Roland let the word sit for a moment. Custodian.

“A guardian,” he said, “to ensure that every civilization walks toward destruction?”

“I knew you would ask that.” The entity rose from the throne. No ceremony in the movement — just the simple physics of standing. It drew its right hand lightly through the air, and where its hand moved, something gathered: a sphere of light, compact and dense, which it held in its palm. Then the sphere began to open. Layer by layer, the outer shells peeled back, each one revealing finer structure beneath, and Roland watched and waited and felt his chest tighten with the recognition coming — and then it arrived.

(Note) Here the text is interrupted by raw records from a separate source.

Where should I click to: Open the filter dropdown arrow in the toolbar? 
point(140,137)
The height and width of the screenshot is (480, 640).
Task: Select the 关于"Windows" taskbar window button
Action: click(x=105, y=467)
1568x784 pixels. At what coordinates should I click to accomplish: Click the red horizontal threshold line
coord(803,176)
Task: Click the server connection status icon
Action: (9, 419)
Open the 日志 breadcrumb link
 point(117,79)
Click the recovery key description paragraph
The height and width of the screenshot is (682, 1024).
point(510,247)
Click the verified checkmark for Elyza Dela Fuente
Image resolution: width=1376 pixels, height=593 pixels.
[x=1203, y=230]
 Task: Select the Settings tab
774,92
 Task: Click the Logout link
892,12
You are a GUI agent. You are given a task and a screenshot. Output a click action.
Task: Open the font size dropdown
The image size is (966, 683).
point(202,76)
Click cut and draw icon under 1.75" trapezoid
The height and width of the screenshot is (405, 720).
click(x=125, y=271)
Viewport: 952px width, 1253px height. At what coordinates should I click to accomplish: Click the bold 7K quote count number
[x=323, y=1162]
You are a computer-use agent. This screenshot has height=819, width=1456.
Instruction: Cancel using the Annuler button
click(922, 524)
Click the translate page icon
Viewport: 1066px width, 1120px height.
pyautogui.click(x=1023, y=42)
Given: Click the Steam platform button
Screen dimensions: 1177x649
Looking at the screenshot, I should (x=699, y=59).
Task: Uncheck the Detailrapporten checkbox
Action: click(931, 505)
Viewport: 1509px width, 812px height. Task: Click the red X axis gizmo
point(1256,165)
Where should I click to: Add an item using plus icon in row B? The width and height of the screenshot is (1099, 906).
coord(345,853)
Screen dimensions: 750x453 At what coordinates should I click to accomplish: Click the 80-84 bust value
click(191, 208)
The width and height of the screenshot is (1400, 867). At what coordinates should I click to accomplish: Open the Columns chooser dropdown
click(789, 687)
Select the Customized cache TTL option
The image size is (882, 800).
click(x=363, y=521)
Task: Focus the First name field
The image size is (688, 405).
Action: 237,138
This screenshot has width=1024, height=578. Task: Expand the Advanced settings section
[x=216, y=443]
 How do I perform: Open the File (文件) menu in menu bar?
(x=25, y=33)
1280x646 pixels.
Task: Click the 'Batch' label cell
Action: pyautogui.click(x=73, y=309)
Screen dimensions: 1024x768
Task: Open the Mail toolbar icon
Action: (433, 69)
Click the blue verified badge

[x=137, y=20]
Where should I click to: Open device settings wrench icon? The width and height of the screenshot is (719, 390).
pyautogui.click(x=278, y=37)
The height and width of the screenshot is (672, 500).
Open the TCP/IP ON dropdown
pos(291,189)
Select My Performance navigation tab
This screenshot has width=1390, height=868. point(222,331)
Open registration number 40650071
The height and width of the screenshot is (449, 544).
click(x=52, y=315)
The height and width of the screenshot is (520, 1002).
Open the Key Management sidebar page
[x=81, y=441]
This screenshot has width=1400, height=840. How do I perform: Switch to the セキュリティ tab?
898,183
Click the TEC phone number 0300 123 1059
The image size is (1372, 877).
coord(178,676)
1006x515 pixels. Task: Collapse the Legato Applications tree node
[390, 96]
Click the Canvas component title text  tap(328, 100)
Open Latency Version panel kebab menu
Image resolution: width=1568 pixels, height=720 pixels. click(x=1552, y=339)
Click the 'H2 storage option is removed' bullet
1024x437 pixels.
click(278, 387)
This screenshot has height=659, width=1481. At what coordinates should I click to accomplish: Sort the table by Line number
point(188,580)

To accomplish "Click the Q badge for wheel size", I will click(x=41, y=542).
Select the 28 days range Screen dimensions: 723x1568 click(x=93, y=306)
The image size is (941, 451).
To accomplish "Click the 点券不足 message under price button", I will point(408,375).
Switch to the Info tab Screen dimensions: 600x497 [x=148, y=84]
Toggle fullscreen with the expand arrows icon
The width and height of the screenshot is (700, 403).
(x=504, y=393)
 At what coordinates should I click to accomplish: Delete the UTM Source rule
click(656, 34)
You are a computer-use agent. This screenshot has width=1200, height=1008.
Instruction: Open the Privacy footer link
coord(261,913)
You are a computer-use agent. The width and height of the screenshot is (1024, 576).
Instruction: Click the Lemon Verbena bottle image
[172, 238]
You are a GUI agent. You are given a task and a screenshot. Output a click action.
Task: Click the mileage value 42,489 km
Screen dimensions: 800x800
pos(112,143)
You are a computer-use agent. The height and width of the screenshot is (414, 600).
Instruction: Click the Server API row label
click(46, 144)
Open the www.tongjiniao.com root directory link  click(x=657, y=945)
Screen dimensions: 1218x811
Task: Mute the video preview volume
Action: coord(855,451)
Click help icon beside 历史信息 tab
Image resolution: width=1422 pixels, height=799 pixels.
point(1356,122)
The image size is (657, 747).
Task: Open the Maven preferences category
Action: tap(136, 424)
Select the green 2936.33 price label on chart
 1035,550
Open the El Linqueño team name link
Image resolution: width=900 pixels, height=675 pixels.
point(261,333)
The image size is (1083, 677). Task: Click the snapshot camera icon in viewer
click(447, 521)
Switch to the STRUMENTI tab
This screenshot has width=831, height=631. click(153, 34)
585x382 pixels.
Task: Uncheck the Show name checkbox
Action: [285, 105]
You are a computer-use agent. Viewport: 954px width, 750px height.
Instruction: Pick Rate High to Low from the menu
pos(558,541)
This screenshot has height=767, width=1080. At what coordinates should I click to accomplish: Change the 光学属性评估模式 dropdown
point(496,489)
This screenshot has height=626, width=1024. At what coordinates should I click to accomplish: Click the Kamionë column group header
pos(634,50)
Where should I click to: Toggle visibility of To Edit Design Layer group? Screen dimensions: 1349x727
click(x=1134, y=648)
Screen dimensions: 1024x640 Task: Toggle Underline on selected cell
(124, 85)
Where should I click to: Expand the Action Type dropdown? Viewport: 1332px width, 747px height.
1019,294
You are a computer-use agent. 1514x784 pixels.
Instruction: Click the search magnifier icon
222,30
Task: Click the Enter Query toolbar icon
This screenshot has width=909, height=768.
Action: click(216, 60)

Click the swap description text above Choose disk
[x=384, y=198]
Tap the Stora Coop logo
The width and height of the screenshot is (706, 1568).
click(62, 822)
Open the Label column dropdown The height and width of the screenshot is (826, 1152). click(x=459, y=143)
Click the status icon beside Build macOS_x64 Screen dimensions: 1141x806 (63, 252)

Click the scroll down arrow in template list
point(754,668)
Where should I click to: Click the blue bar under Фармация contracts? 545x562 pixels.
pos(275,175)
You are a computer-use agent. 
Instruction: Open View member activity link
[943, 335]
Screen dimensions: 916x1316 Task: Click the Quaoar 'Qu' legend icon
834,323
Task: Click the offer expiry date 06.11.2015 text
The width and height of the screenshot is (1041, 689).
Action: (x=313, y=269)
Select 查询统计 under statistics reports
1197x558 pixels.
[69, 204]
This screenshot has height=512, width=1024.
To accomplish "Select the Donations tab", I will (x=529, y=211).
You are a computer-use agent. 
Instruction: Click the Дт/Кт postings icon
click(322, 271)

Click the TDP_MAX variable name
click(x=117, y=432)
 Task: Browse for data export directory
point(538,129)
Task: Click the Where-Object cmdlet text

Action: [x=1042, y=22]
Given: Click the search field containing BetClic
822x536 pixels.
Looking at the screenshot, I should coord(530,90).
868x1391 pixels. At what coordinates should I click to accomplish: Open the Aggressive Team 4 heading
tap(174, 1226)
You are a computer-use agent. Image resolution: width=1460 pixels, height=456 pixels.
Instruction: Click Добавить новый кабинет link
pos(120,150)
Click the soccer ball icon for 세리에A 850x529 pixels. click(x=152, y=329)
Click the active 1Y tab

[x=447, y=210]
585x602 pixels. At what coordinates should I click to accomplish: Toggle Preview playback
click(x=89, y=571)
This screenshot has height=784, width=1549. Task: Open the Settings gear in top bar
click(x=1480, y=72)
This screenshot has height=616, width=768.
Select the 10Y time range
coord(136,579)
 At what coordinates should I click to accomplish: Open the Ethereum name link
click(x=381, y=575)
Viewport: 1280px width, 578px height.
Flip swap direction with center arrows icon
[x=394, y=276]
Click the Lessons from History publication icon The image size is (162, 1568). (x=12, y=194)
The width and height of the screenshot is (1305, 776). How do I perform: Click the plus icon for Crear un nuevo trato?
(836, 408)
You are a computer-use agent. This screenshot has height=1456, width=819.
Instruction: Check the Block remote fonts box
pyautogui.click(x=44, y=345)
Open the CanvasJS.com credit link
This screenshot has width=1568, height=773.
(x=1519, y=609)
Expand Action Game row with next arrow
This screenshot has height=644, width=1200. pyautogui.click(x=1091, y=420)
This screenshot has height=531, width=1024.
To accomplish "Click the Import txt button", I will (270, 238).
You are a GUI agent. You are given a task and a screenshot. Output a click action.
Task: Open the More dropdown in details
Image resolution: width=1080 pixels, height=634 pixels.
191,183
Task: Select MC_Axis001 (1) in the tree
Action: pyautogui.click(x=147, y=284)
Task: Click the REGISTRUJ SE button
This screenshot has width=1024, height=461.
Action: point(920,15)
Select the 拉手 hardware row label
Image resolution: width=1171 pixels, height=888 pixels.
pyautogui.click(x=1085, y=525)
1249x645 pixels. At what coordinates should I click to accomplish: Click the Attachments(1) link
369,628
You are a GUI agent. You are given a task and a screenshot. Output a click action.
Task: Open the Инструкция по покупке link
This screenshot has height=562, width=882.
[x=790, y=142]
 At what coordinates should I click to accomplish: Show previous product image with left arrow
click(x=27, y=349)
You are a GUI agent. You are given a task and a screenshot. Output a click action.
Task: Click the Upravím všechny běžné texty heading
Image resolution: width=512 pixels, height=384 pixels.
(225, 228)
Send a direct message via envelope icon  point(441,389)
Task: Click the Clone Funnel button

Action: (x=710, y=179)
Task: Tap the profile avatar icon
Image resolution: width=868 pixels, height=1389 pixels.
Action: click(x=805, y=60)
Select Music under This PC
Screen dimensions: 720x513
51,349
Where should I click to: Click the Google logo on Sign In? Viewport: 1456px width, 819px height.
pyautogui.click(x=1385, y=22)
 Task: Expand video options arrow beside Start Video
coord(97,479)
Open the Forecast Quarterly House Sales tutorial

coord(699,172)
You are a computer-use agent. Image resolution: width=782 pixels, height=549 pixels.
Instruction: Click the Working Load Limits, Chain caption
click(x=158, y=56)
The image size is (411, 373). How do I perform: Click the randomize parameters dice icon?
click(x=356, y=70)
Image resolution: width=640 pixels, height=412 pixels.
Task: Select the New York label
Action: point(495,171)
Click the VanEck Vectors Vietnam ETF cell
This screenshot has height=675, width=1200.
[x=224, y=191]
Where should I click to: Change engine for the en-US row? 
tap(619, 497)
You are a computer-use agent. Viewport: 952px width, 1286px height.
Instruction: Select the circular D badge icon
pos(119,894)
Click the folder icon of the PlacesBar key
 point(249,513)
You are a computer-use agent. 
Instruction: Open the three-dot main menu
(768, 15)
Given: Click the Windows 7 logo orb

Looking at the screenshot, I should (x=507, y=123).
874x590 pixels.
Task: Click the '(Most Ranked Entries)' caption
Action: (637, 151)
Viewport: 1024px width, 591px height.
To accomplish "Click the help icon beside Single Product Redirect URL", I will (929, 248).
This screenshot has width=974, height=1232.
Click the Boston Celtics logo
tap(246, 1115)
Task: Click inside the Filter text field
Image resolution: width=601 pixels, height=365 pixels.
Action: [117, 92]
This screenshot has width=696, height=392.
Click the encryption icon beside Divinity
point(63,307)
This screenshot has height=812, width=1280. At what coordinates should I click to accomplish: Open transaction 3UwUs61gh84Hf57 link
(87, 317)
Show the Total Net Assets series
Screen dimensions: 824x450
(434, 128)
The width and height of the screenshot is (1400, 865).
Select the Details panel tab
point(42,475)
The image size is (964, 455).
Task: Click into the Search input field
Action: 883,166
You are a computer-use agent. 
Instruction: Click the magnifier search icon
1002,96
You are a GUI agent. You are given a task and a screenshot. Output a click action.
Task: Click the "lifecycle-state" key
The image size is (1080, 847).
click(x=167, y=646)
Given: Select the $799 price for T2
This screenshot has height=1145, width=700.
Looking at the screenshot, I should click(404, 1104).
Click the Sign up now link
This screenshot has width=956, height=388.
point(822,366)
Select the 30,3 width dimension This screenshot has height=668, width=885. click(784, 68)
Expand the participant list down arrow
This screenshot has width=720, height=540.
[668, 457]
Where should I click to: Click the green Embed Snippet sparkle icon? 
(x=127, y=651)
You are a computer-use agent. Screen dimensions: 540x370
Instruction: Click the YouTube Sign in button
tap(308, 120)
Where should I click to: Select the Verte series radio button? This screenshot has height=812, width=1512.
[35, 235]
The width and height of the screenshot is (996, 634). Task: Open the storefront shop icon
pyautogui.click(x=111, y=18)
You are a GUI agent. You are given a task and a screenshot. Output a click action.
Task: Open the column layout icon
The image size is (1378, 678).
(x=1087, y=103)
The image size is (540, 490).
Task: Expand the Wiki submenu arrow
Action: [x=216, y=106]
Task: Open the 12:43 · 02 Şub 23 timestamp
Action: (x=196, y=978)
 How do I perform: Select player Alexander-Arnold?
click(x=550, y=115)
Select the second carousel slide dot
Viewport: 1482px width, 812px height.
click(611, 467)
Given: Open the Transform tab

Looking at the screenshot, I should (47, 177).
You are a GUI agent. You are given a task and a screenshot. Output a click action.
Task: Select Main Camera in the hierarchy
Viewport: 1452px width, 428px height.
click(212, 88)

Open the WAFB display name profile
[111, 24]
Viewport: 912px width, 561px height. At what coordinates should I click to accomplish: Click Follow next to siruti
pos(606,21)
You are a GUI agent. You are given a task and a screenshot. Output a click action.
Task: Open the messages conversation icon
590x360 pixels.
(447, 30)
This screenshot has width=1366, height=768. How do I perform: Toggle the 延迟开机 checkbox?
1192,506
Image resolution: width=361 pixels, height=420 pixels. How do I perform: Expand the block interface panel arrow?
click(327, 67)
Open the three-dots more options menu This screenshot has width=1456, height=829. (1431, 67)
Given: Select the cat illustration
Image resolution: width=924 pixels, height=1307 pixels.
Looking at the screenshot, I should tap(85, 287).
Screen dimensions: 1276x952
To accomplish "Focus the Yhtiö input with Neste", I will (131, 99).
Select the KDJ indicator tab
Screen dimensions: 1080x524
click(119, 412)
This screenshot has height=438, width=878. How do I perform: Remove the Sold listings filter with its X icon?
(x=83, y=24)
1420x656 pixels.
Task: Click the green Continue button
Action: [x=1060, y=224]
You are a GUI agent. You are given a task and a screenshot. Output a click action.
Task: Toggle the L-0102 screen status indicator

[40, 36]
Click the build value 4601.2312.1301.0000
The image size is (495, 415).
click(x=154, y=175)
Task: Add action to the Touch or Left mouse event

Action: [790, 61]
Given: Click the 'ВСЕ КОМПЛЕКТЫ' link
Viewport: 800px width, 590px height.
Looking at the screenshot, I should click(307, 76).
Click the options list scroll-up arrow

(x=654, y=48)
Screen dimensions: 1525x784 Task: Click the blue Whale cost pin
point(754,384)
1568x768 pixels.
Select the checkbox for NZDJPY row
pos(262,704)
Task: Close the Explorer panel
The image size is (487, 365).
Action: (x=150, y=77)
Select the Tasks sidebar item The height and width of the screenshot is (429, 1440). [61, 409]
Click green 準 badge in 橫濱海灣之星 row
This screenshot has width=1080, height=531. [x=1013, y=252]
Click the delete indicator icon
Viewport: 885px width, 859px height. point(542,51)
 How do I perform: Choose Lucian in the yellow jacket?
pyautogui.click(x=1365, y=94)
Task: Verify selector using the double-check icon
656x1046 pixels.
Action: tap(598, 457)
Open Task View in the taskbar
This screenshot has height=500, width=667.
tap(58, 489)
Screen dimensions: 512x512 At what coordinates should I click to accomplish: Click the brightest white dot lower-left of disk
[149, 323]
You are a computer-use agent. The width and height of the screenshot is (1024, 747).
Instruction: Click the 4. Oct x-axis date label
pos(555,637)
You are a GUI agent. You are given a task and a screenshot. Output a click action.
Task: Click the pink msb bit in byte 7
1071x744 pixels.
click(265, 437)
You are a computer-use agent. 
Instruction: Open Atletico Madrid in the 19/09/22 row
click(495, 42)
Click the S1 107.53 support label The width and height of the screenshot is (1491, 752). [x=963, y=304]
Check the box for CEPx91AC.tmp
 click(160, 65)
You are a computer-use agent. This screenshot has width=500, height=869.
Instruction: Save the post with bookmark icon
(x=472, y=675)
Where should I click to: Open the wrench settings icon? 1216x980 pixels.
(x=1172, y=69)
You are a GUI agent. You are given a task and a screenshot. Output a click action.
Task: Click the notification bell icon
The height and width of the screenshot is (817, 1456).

His world. Held in the entity’s hand.

He saw the Land of Dawn. The Fertile Plains. Graycastle, where every shape of the coastline was familiar to him from maps he had studied for years. Beyond the continent: the Blackstone region and the Sky-sea Realm at the margins of the known world. The whole of it was encased in a honeycombed shell — a barrier that enclosed the planet the way a rind encloses fruit, sealing it from outside space.

And beneath the continents and oceans, instead of the compressed spherical core that gravity would press a real planet into, there was something else: an irregular geometric body, asymmetric and deliberate, its angles chosen rather than forced. The Sky-sea Realm sat on the boundary of a geometric solid, and when Roland followed its shape downward he could see that the Swirling Sea’s floor was connected to the Sky-sea Realm’s underside. The path described something like a Klein bottle — a surface with no inside and no outside, folded through itself.

None of it harmonized. None of it could have formed through natural processes. Every inconsistency in the world’s geography that had ever puzzled anyone resolved itself in a single moment: because it wasn’t made. It was built.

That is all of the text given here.